San Sebastian or Sitges comes to mind but open to other suggestions too.

Also, where can I look for monthly rentals ?? 

Thank you


----------



## 213979 (Apr 11, 2013)

When are you planning to come? My suggestions would vary enormously depending on when you'll be here. 

San Sebastian is extremely expensive compared to the surrounding area. Are you looking for luxury or is it just the first place that comes to mind? The whole nothern coast is beautiful and there are much cheaper places to be had.


----------



## Madliz (Feb 4, 2011)

If you were thinking of swimming in the sea, I would recommend the Med over the Atlantic. Check out sea temperatures for the two.


----------



## rodap (Feb 13, 2013)

We are thinking June 15 to August 15 . 

I don't care about swimming as much as just staying on the beach , walk the town, eat awesome tapas and just enjoy the views . I will love to see Basque Country , it looks beautiful and we can do day trips from San Sebastian.
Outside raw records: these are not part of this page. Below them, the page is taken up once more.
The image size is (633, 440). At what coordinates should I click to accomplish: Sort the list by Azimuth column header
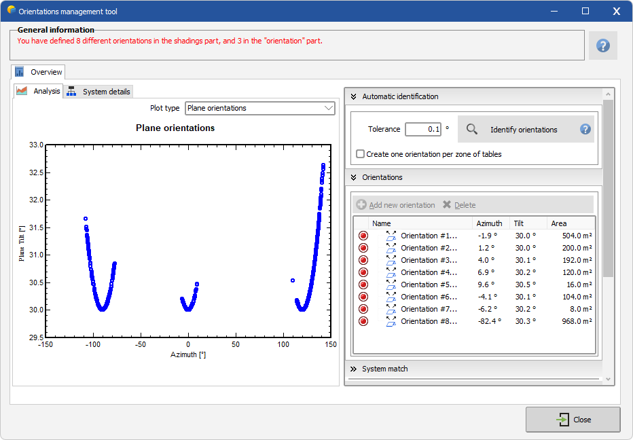click(x=490, y=223)
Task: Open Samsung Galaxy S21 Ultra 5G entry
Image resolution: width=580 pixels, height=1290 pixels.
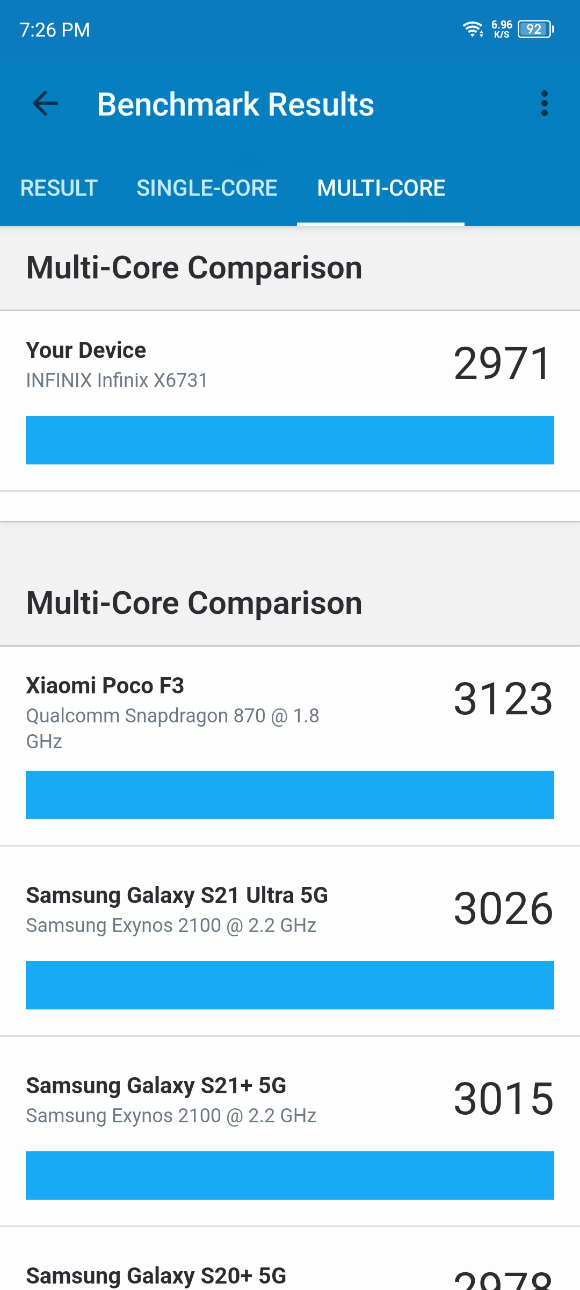Action: [290, 941]
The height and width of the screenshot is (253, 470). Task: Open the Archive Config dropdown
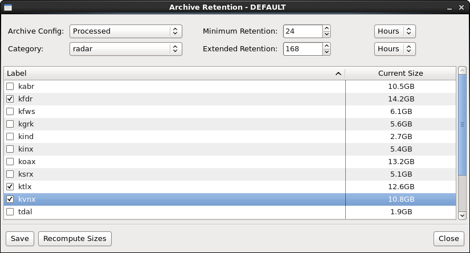point(126,31)
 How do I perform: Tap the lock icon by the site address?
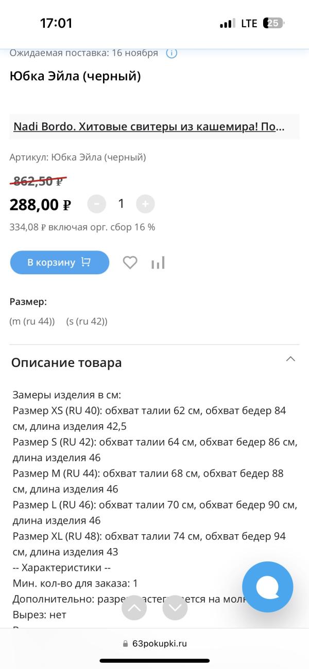click(125, 644)
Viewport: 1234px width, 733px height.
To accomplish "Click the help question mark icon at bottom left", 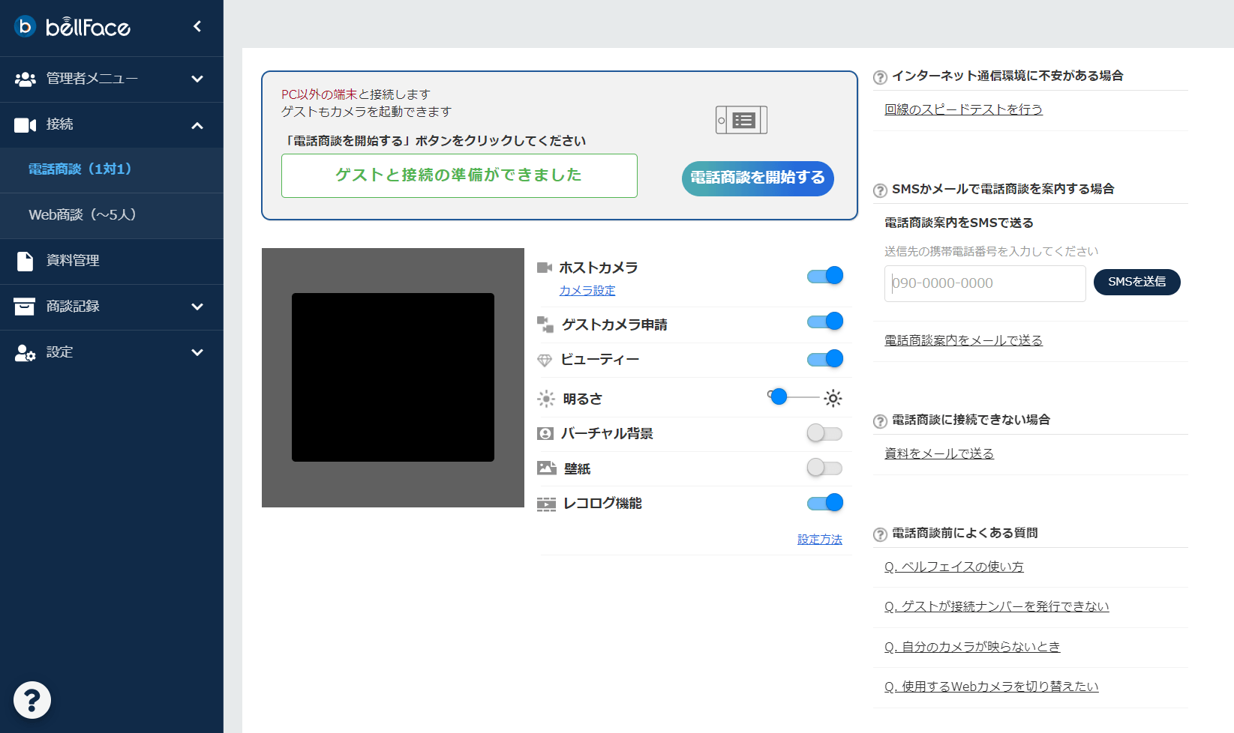I will pos(32,700).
We don't care about luxury , just something comfortable and clean  .

I am open to suggestions


----------



## Lolito (Aug 25, 2012)

You just said it. 

TAPAS.

Nothing better than Donosti/San Sebastian. 

Trust me! I know! 

And there are lots of places around San Sebastian you can visit on day trips, like Guetaria, Zumaia, Hondarribia, Irún, Pamplona, Roncesvalles, etc etc etc. You won't get bored, that's for sure. 

Sitges is nice but 'just' beach. Barcelona is an hour away but other than that, nothing much to see around Sitges, unless you want to take your children to Port Aventura in Reus. 

San Sebastian got a 'theme' park up in the mountains, and if only for the views and go up using the 'funicular' (cable train), it's worth it. 

The old town in SS is beautiful and it won't let you down. 

I wish more people would go to the north, they'd be in for a surprise or two!


----------



## rodap (Feb 13, 2013)

elenetxu said:


> When are you planning to come? My suggestions would vary enormously depending on when you'll be here.
> 
> San Sebastian is extremely expensive compared to the surrounding area. Are you looking for luxury or is it just the first place that comes to mind? The whole nothern coast is beautiful and there are much cheaper places to be had.


Thinking to go in the summer mid June to mid August . Any info will be appreciated . 

Is San Sebastian more expensive then Barcelona ? We consider Barcelona too .


----------